Assignment =
Make an exact copy of the entries, taking out every picture.

Exercise inputs =
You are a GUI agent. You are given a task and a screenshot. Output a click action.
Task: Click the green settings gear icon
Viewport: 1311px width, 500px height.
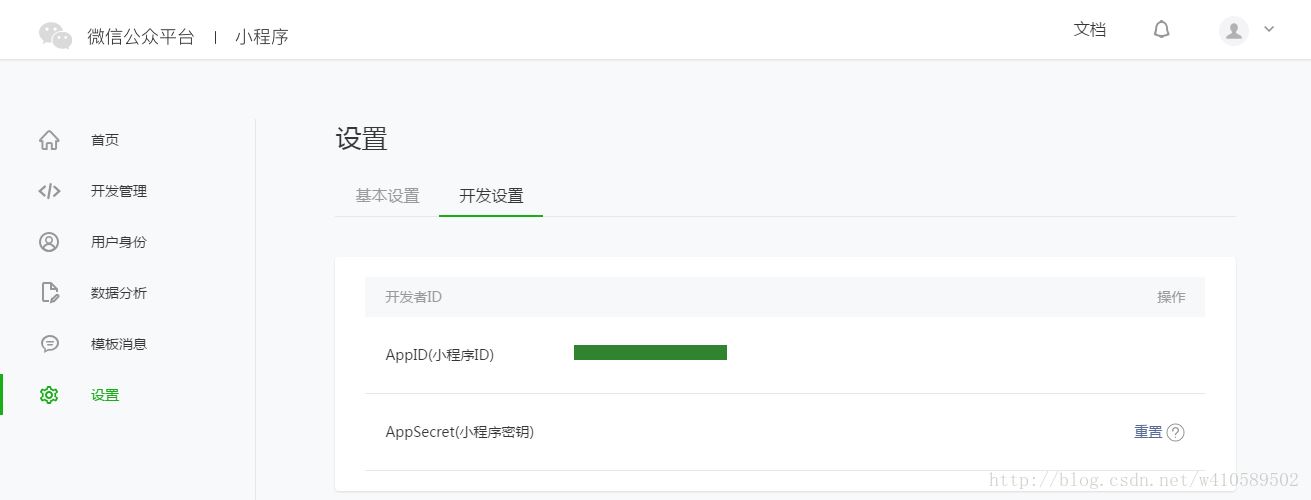coord(49,395)
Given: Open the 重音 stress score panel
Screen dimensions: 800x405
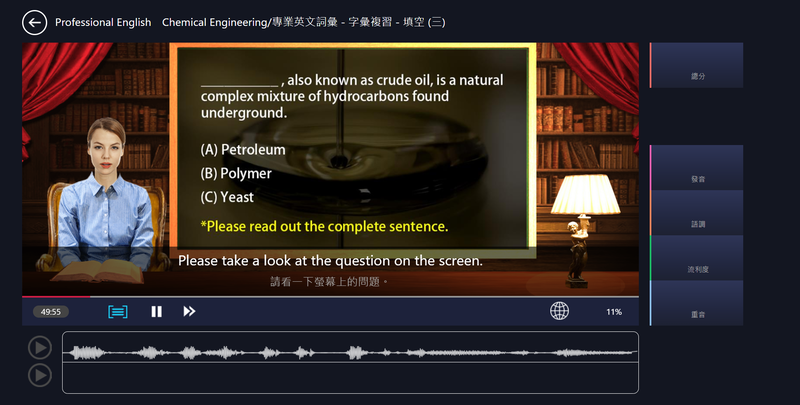Looking at the screenshot, I should pos(697,303).
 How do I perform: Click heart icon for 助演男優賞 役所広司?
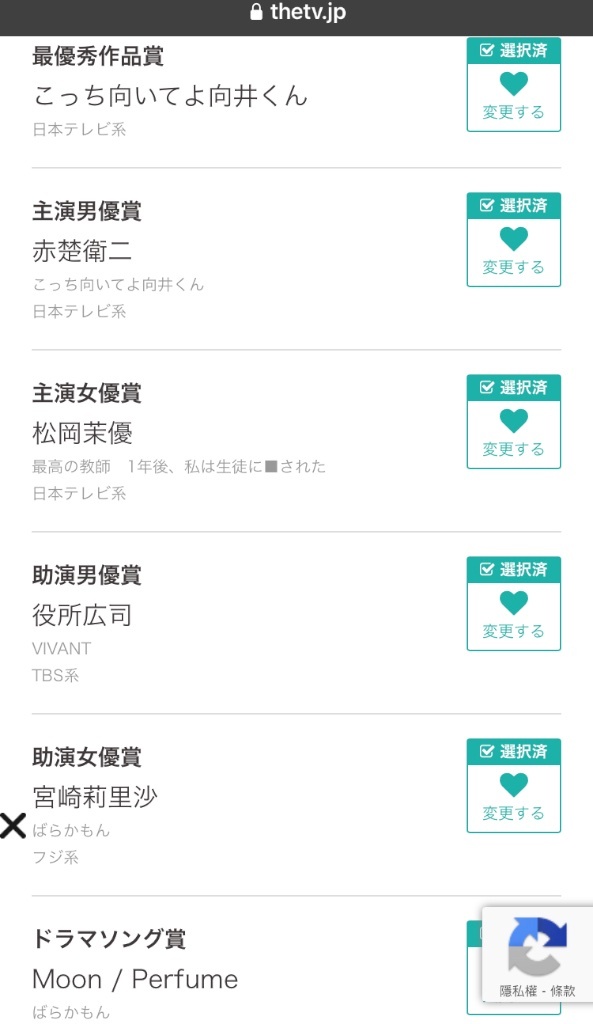(513, 603)
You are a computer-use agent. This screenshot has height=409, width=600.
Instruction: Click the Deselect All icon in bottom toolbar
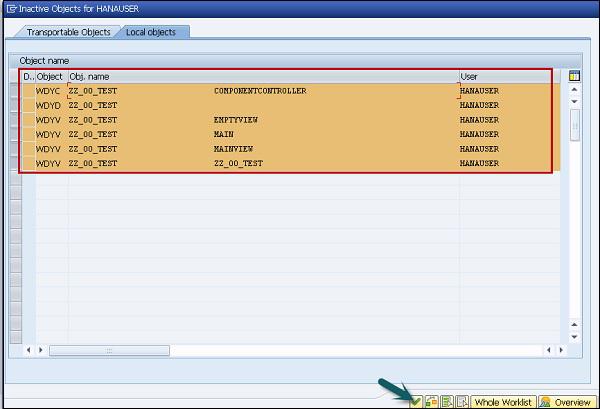point(461,401)

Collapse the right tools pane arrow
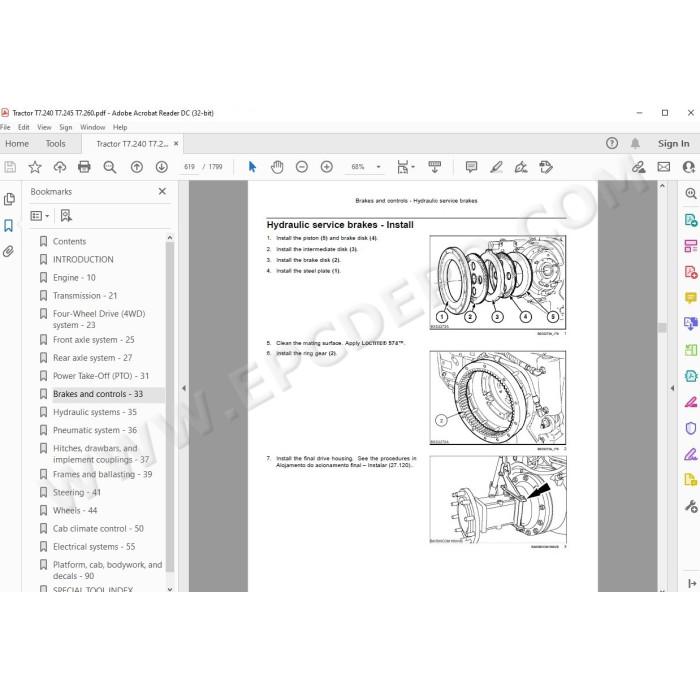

Output below =
You are a GUI agent. You are given a task and a screenshot. Output a click action.
Task: Click the green settings gear icon
Viewport: 1311px width, 500px height.
coord(49,395)
Given: Open the 重音 stress score panel
Screen dimensions: 800x405
Looking at the screenshot, I should pos(697,303).
 How do I perform: Click heart icon for 助演男優賞 役所広司?
(513, 603)
You are a computer-use agent. This screenshot has height=409, width=600.
Instruction: Click the Deselect All icon in bottom toolbar
point(461,401)

Collapse the right tools pane arrow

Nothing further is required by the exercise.